Some debuging showed that the problem is caused by a IHttpModule that recursively iterates through all controls of a page after it is initialized. As soon as this module accesses the Controls property get accessor of FormView or GridView the problem occurs. If this type of controls is skiped everything is fine. The following code shows the module:
public class NinjectHttpModule : DisposableObject, IHttpModule
{
private HttpApplication httpApplication;
public void Init(HttpApplication context)
{
this.httpApplication = context;
this.httpApplication.PreRequestHandlerExecute += this.OnPreRequestHandlerExecute;
}
private static void InjectUserControls(Control parent)
{
if (parent == null)
{
return;
}
foreach (Control control in parent.Controls)
{
if (control is UserControl)
{
// KernelContainer.Inject(control); This is irrelevant for the question.
}
InjectUserControls(control);
}
}
private void OnPreRequestHandlerExecute(object sender, EventArgs e)
{
var page = this.httpApplication.Context.CurrentHandler as Page;
if (page == null)
{
return;
}
KernelContainer.Inject(page);
page.InitComplete += (src, args) => InjectUserControls(page);
}
}
If this code is changed so that the iteration through the child controls of DataBoundControls is delayed to the DataBound event everything is fine. Shown by the next code snippet:
private static void InjectUserControls(Control parent, bool skipDataBoundControls)
{
if (parent == null)
{
return;
}
if (skipDataBoundControls)
{
var dataBoundControl = parent as DataBoundControl;
if (dataBoundControl != null)
{
dataBoundControl.DataBound += InjectDataBoundControl;
return;
}
}
foreach (Control control in parent.Controls)
{
if (control is UserControl)
{
KernelContainer.Inject(control);
}
InjectUserControls(control, skipDataBoundControls);
}
}
private static void InjectDataBoundControl(object sender, EventArgs e)
{
var dataBoundControl = sender as DataBoundControl;
if (dataBoundControl != null)
{
dataBoundControl.DataBound -= InjectDataBoundControl;
InjectUserControls(dataBoundControl, false);
}
}
Because I'm completely unfamiliar with System.Web.DynamicData I'd like to know some things to get a better feeling about how to fix this bug:
Why does this problem occur? I mean it's only a simple read access to the Controls property.
What side effects can the change above have?
Is it still early enough to inject the controls after the data bound event?
Do you think this is a valid bug fix for this problem?
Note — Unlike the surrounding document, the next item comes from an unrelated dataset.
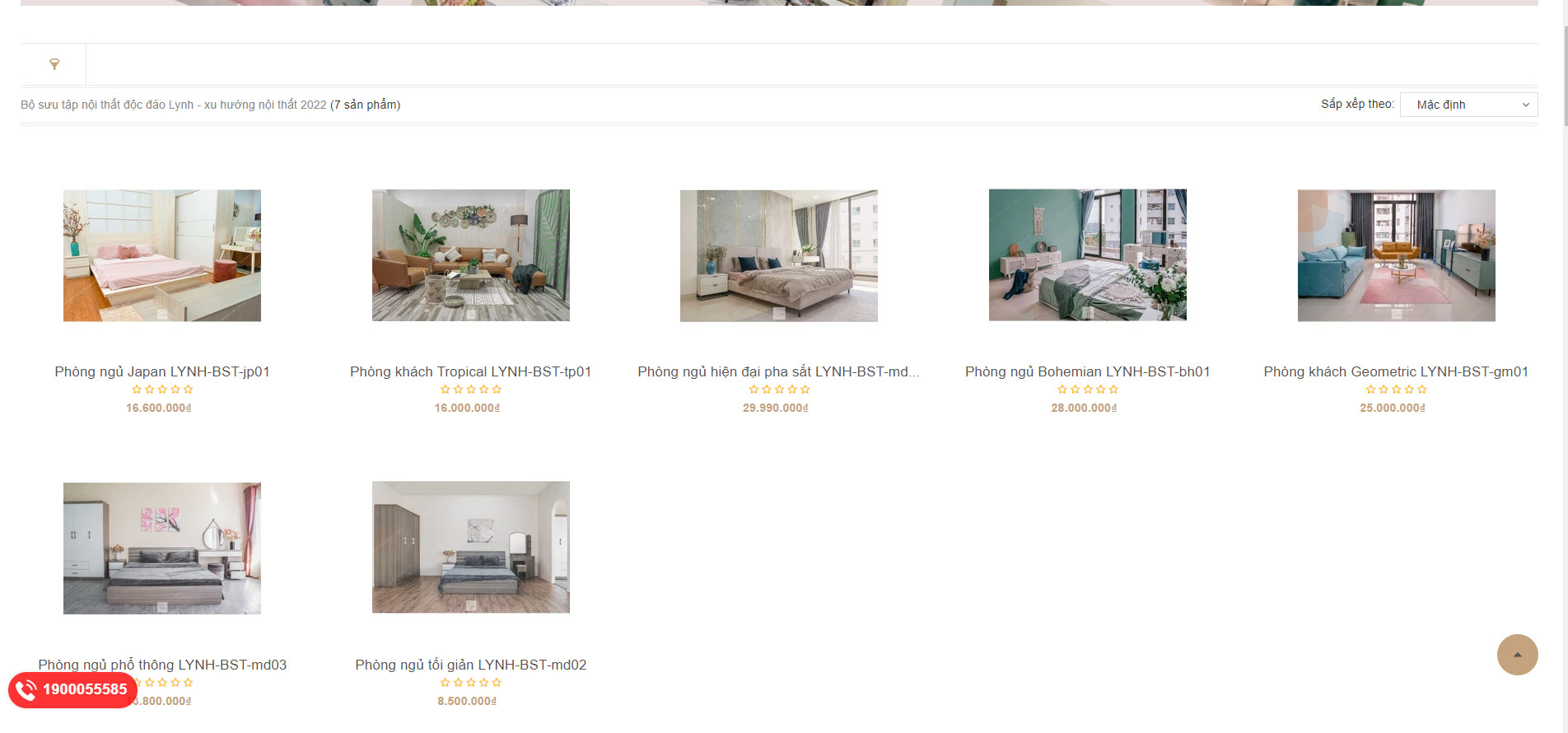Click the sort dropdown chevron arrow
Viewport: 1568px width, 733px height.
1525,105
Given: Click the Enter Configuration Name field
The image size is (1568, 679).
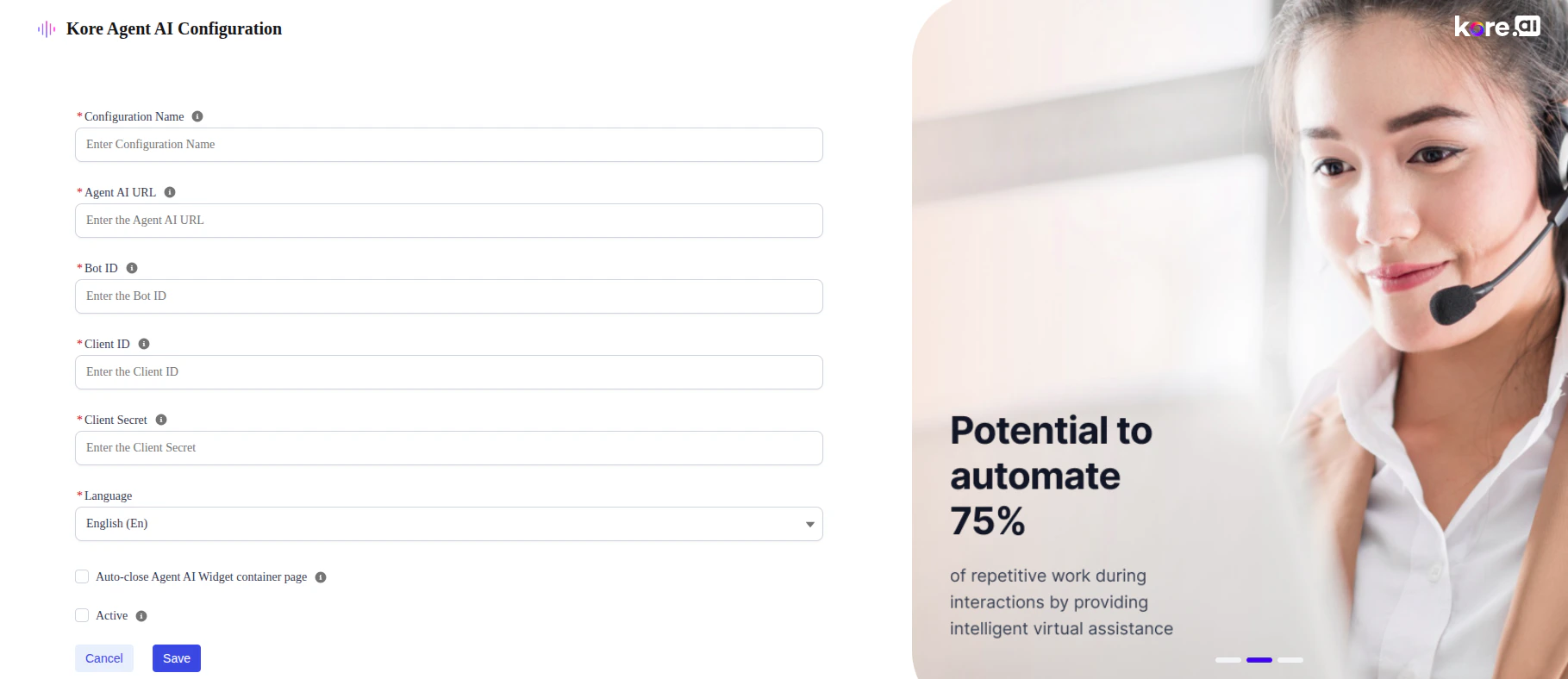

Certainly puzzling behavior, as can sometimes happen in WebForms with the many phases of execution.
Even though it's just a simple read access to the Controls property, this property can actually do a lot of work to return the child controls. In particular, it can't return the child controls unless they have been created, and that creation normally does not occur until later in the page life cycle. So by accessing it in InitComplete, the children end up getting created prematurely, before some important Dynamic Data hookups have happened, causing some controls to be missing. Yes, I realize that the end result behavior seems to make little sense, which is why some people favor the straightforwardness of MVC :)
As an alternate possible workaround, could you try moving your injection from InitComplete to PreLoad? e.g.
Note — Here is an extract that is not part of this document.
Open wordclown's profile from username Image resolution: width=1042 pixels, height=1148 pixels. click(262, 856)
page.PreLoad += (src, args) => InjectUserControls(page);
I'm pretty sure that'll address the problem, though I'm less sure whether this will cause issues with your KernelContainer.Inject logic. Give it a try, since it's simpler than your workaround.
If that doesn't work, I think your workaround is ok, as it delays the enumeration until the children are created. As for 'Is it still early enough to inject the controls after the data bound event', I think that depends in exactly what KernelContainer.Inject does, and what expectations it has on the state of the control.